Abstract
[Purpose] Young’s modulus distributions for subcutaneous and muscle tissues in a large sample of healthy individuals, based on ultrasonography and compression testing, remains uninvestigated till date. This study aimed to separately estimate the hardness of subcutaneous tissues and muscles in the human gluteal region under a range of loads in terms of mean Young’s moduli and associated distributions. [Participants and Methods] Data of 21 males aged 20–22 years were acquired using synchronous compression testing and ultrasonography. Stress-strain curves comprised the loads applied (stress) were plotted against ultrasonographic changes in subcutaneous/muscle tissue thickness (strain). Young’s moduli were calculated as slopes of approximation curves fitted to highly linear regions of the stress-strain curves. [Results] Young’s moduli (mean ± standard deviation) for gluteal subcutaneous and muscle tissues were estimated as: 26.1 ± 19.0 kPa, 1-N load; 2,199.1 ± 1,354.8 kPa, 30-N load; and 62.2 ± 10.3 kPa, 5-N load; 440.4 ± 80.0 kPa, 30-N load, respectively. No correlation between any pair of these measures reached statistical significance. [Conclusion] Young’s moduli were successfully measured for subcutaneous and muscle tissues in a large participant sample using ultrasonography and compression testing. Our results may serve as reference data when assessing tissue hardness by palpation.

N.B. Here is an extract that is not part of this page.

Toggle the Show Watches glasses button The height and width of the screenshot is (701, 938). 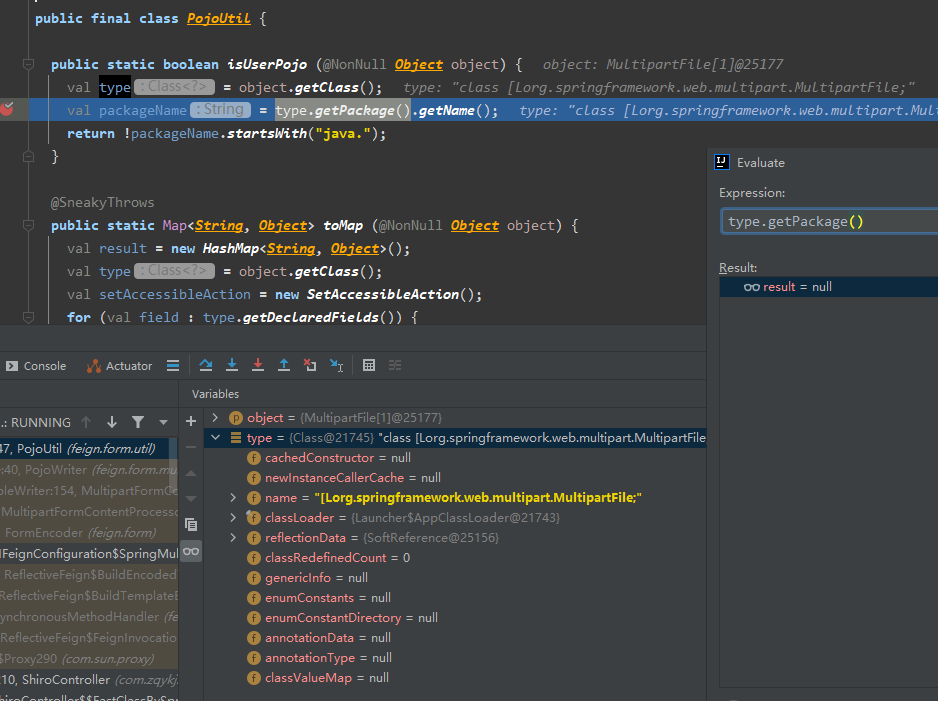tap(191, 551)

Keywords: Biological tissue, Stress-strain curve, Young’s moduli
INTRODUCTION
Palpation is a typical component of clinical assessments used to evaluate the hardness and other elastic properties of biological tissues. Clinicians need knowledge about the hardness of healthy human tissues to serve as a reference when comparing the extent to which patients’ tissues are displaced under varying degrees of active compression. Distinguishing hardness between different healthy tissues is especially essential for physical therapists and other specialists who frequently deal with musculoskeletal diseases, as palpating muscle involves palpating the intervening subcutaneous tissue. Clinicians rely on subjective judgments of “healthy” tissue hardness based on their own experiences but would be aided by specific, quantifiable, and objective reference values.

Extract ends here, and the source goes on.